La primera pregunta que surge es si  logró el consenso de los diferentes sectores de la sociedad. Y la respuesta contundente es no. Además de los sectores políticos tradicionales participaron en ella movimientos que habían empuñado las armas contra el Estado pero, debe decirse, francamente minoritarios, aunque pusieron de moda el terrorismo y los secuestros “políticos”(atentado a Jaime Castro, secuestro de Álvaro Gómez Hurtado etc).

¿Podían sustraerse de un pacto fundacional una acción y unas normas definidas y claras contra el narcotráfico, facultando para ello a las instituciones y dotándolas de herramientas para combatir el principal factor generador de violencia? Claro que se pudo, pero el país ha lamentado las consecuencias. La violencia no se terminó con la expedición de la Constitución ni con la muerte de Escobar. El verdadero auge y la consolidación del narcotráfico, el Paramilitarismo y las FARC (recordar el caguan) se ha producido después de 1991, aunque duela decirlo.

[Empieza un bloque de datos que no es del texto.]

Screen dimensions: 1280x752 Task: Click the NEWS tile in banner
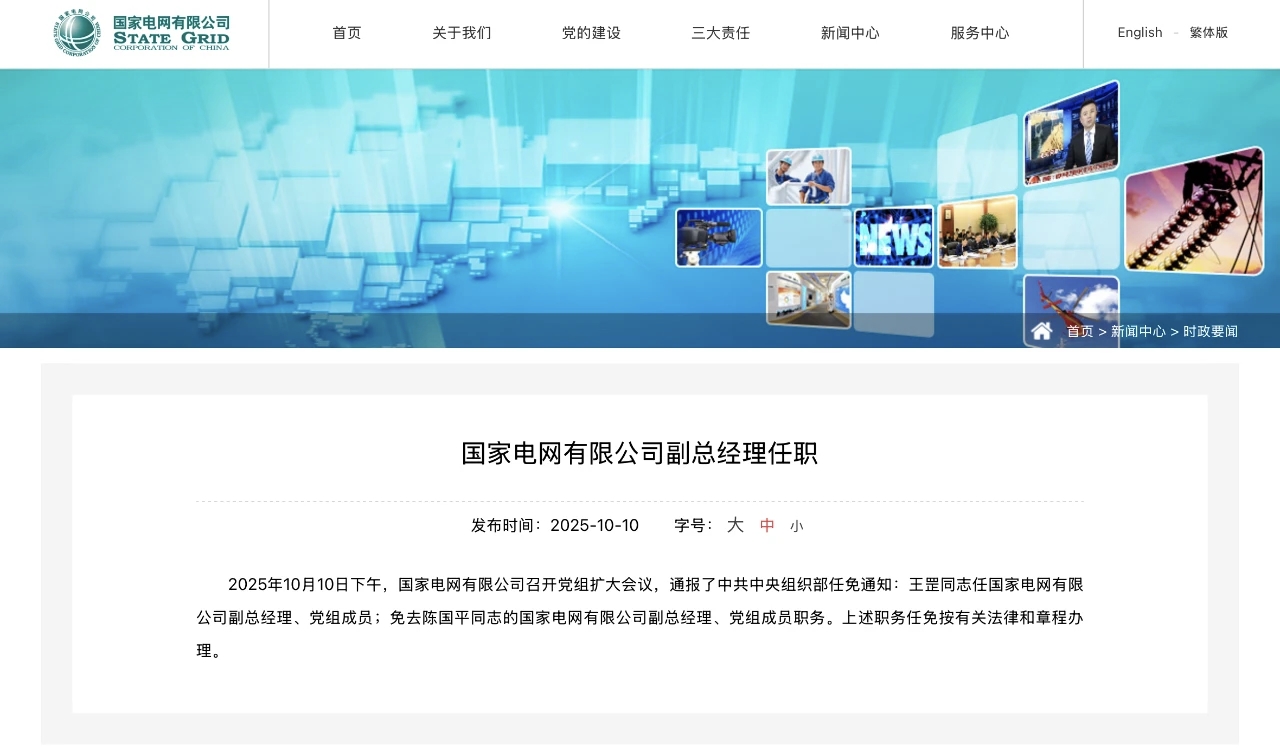[893, 237]
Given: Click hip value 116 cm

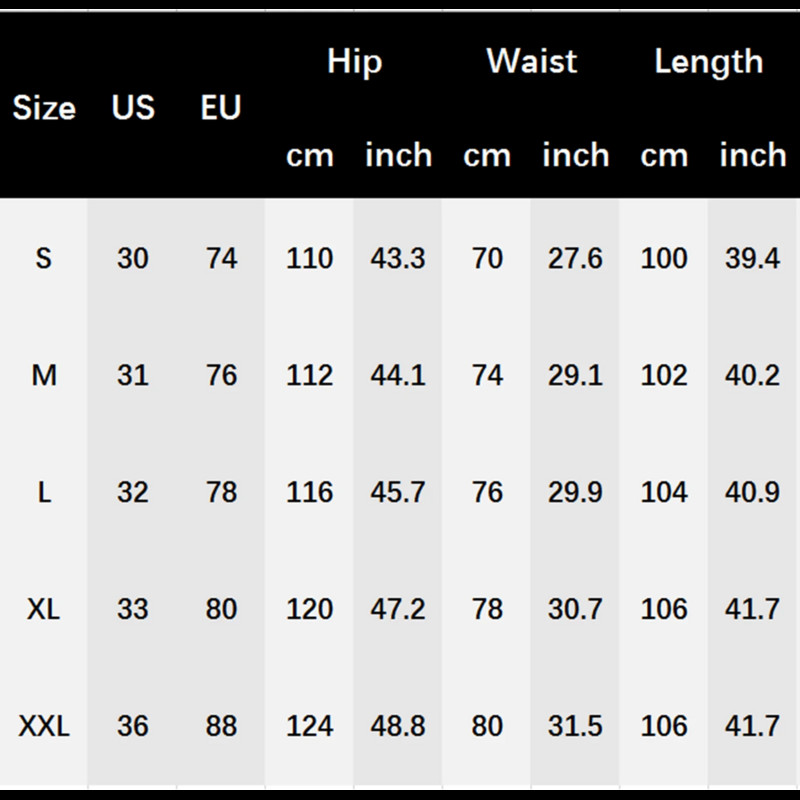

La Constitución recogió los conceptos académicos por entonces de moda en universidades Europeas y bastante del proceso Español luego de la dictadura. Descentralización y participación son manifestaciones de la democracia contemporánea que en Colombia, luego de 18 años, no han encontrado, lamentablemente, los resultados esperados. La participación electoral se ha mantenido en los niveles tradicionales y las asociaciones de vecinos y otras formas de expresión ciudadana, no influyen activamente en las decisiones y la gestión pública.

Por su parte la descentralización  redujo competencias y recursos al ejecutivo pero no se los transfirió a los ciudadanos sino a una nueva clase política, muchas veces emparentada con organizaciones criminales, que se apoderó de los presupuestos regionales. Justicia y Paz nos ha permitido saber mucho de la verdad y acerca de quiénes y cómo manejaban los recursos públicos en las entidades territoriales.

No parecía razonable que en el periodo de mayor amenaza para las instituciones en la Historia, se desfragmentara la capacidad del ejecutivo. En ese sentido se orientaron las primeras críticas del ex Presidente López a la nueva Constitución. De más está recordar sus comentarios acerca de las zonas grises de la carta que han permitido los choques de trenes entre las diferentes ramas del poder, observadas inicialmente entre las cortes Constitucional y Suprema, y ahora entre esta el ejecutivo y el legislativo.

La reflexión acerca de que  la Constitución es perfectible y sus reformas nos deben dotar de herramientas que permitan a la sociedad y las Instituciones afrontar tantos desafíos, es tan inútil como su evolución conveniente .Pero lo que definitivamente no está bien es su invocación para argumentar posiciones políticas como se viene haciendo.  

La defensa de la Constitución quiere colocarse como  argumento último para oponerse al referendo. Pero la verdad es que este ha surtido todos los trámites establecidos hasta hoy, con las naturales equivocaciones y traspiés de un proceso inédito que permitiría una segunda reelección del Presidente.

Sin embargo, quienes argumentan defender la Constitución para negarlo, están impidiendo una expresión, tal vez la más importante desde 1991, de participación ciudadana. En la práctica, es negarla con el argumento de defenderla. ¿Qué tal?